Quando, qualche mese fa, ho visto il progetto del Comparto 18 su cui hanno lavorato tutti negli ultimi 10 anni ho pensato che non ce l'avremmo fatta mai. C'erano errori urbanistici pesanti. Un esubero evidente di volumetrie. O si correggevano o quel quartiere non sarebbe mai nato. Abbiamo provato a sederci, per parlarne, con le parti interessate. E all'inizio non abbiamo avuto fortuna. Sono iniziati i ricorsi, le citazioni in Tribunale. Gli avvocati, le tesi contrapposte. Poi ci siamo seduti di nuovo. Abbiamo detto ai privati: fermiamoci un momento. Correggiamolo insieme. Non innamoriamoci delle nostre tesi. Guardiamo quello che manca: il verde, una viabilità corretta. Guardiamo quello che già c'è nella zona: i servizi. Guardiamo se possiamo risparmiare cemento. Dateci cinque palazzine, ha detto il Comune ai privati. Ve ne diamo tre, hanno detto i privati. Abbiamo deciso insieme che potevamo chiudere a quattro. Quattro palazzine in meno, che significa una riduzione superiore al 10%, una rinuncia a costruire 20.000 mq di cemento sull'area del Carrubo, su cui gli abitanti del quartiere Levante avevano raccolto le firme. Tre palazzine sotto il ponte di via XXV aprile sarebbero state uno scempio urbanistico. Lo abbiamo evitato. Abbiamo eliminato anche un'altra palazzina, nella zona dell'istituto professionale. A bordo lama, sulla curva di una strada.

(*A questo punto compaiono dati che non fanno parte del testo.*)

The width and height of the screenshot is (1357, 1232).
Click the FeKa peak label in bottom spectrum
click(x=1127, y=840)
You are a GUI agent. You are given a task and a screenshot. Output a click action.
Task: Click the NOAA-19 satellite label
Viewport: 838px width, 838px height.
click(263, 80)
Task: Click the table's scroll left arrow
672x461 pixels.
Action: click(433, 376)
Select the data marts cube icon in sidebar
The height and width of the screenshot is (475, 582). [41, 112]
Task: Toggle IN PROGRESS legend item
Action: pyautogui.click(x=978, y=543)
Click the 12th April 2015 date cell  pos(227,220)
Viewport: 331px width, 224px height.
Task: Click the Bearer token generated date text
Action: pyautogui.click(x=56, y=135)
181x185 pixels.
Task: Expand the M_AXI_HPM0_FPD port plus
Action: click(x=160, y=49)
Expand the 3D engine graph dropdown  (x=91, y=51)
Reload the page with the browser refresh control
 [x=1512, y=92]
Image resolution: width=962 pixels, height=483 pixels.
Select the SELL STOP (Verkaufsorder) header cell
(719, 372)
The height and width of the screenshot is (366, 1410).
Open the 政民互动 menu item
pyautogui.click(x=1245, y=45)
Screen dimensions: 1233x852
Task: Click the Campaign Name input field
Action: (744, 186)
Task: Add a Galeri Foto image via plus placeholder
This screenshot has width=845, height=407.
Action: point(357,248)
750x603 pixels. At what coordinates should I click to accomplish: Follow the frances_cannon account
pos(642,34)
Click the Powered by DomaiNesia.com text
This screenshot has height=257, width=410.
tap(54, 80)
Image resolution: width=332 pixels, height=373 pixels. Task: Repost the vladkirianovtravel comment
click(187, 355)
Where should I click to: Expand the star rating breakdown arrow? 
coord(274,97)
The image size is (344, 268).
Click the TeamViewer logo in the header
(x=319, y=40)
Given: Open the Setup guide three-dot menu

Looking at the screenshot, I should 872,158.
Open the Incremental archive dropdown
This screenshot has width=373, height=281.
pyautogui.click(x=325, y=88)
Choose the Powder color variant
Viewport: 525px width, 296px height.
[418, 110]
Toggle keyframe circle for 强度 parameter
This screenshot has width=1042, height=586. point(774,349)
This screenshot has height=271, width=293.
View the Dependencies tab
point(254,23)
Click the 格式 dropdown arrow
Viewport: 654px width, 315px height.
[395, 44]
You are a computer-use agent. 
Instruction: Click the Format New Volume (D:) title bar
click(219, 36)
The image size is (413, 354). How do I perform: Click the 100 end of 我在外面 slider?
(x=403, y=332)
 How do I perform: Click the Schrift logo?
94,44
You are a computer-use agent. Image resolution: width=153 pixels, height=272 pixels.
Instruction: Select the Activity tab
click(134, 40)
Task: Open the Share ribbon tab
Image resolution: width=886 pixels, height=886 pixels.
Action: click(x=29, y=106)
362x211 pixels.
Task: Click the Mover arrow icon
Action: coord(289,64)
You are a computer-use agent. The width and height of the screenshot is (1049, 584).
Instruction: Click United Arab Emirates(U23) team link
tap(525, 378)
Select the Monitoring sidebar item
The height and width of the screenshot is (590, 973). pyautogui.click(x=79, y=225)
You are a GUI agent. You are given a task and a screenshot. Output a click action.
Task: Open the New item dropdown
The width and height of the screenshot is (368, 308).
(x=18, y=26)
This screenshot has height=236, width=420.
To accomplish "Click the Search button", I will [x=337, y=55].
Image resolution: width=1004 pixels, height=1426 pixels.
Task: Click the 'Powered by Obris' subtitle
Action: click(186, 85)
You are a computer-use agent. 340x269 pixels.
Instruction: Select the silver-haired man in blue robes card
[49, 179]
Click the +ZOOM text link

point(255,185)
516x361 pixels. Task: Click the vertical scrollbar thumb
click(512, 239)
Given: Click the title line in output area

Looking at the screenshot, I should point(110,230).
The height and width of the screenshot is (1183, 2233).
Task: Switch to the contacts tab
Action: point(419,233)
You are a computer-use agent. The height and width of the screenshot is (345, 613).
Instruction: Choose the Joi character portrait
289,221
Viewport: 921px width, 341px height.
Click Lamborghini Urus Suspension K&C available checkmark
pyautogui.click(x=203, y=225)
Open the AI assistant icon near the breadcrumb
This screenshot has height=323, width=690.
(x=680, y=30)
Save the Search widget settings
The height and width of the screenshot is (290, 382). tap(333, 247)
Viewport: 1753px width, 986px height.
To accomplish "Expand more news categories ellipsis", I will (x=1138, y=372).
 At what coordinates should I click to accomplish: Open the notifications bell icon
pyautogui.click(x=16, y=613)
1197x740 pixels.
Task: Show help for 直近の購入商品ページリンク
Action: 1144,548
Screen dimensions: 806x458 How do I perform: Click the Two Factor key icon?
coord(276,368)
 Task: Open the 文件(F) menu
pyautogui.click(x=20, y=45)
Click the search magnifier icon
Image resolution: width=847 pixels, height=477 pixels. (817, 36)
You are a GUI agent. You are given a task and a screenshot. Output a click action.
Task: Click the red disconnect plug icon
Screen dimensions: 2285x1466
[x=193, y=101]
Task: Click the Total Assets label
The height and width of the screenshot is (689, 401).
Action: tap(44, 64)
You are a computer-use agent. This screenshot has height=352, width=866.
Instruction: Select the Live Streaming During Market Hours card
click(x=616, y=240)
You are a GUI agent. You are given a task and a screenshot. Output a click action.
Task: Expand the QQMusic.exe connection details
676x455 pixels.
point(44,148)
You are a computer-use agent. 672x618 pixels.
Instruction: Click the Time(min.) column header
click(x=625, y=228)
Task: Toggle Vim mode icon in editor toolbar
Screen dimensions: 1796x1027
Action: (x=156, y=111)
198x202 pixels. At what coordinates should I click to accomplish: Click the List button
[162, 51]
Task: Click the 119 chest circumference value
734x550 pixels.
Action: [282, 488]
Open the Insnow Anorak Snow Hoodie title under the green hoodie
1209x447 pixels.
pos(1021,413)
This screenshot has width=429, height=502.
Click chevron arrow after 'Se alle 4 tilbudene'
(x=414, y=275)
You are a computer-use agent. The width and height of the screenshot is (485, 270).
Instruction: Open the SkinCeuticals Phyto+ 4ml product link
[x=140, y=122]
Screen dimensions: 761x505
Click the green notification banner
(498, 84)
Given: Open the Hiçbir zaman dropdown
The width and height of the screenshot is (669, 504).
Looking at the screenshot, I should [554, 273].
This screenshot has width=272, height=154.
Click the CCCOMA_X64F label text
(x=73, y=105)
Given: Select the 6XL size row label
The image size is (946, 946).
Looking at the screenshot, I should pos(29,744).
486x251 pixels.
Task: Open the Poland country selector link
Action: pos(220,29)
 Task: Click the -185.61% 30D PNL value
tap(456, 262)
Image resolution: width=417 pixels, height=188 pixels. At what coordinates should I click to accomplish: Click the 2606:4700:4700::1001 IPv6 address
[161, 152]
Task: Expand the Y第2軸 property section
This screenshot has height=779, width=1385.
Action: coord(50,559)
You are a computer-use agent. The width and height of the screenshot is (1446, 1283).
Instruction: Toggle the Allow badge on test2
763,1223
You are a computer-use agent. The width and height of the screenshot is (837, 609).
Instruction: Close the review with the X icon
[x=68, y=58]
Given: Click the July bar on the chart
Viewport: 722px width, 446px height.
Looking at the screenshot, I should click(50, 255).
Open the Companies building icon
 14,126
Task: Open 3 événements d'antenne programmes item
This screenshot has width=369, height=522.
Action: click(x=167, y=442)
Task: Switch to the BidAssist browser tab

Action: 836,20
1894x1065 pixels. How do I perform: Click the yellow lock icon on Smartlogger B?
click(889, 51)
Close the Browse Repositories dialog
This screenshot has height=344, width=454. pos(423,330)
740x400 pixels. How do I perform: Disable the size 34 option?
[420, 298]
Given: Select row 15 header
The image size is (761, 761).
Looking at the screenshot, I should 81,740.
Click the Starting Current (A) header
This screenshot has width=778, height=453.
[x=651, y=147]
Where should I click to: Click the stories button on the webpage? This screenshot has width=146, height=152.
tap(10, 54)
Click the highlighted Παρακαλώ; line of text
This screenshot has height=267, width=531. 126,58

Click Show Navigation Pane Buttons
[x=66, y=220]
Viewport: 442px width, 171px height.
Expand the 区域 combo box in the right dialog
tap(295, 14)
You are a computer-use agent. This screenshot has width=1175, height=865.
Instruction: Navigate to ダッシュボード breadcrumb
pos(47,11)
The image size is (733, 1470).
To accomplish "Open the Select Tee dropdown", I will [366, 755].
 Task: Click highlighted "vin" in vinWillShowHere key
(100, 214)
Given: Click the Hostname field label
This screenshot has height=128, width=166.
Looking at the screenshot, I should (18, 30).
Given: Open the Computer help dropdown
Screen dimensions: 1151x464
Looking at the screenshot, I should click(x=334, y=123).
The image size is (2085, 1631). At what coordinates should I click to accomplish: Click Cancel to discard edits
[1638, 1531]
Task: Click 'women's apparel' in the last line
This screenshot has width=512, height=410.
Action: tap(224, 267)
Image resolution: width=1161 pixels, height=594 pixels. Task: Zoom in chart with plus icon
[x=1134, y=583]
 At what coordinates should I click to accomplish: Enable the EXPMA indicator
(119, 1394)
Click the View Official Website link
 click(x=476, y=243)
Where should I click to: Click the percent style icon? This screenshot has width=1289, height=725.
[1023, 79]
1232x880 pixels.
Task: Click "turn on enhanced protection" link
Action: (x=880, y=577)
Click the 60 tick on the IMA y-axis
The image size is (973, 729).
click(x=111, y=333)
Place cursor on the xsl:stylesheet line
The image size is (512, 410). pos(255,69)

Non è stato facile arrivare a questa sintesi. Ma abbiamo tenuto il punto e incontrato ragionevolezza e disponibilità. Un braccio di ferro in cui nessuno si è fatto male e abbiamo vinto tutti. Perché ha vinto la città. E perché la politica deve saper fare anche questo: conflitto, in difesa del bene comune e degli interessi di tutti.

E perché, infine, il Piano Regolatore Generale del 2001 non è né una sacra scrittura né un altare a cui sacrificare ogni scelta da qui ai prossimi vent'anni. La città è cambiata, si sono invertiti i flussi demografici, la crisi economica ha contratto il mercato della rendita e c'è bisogno di ragionare su quel piano e di avviare subito la Pianificazione Urbanistica Generale. Capire quanti abitanti siamo, quante case servono, quale rigenerazione urbana della città già edificata possiamo e dobbiamo mettere in campo, senza rassegnarci a un'espansione cementizia predestinata.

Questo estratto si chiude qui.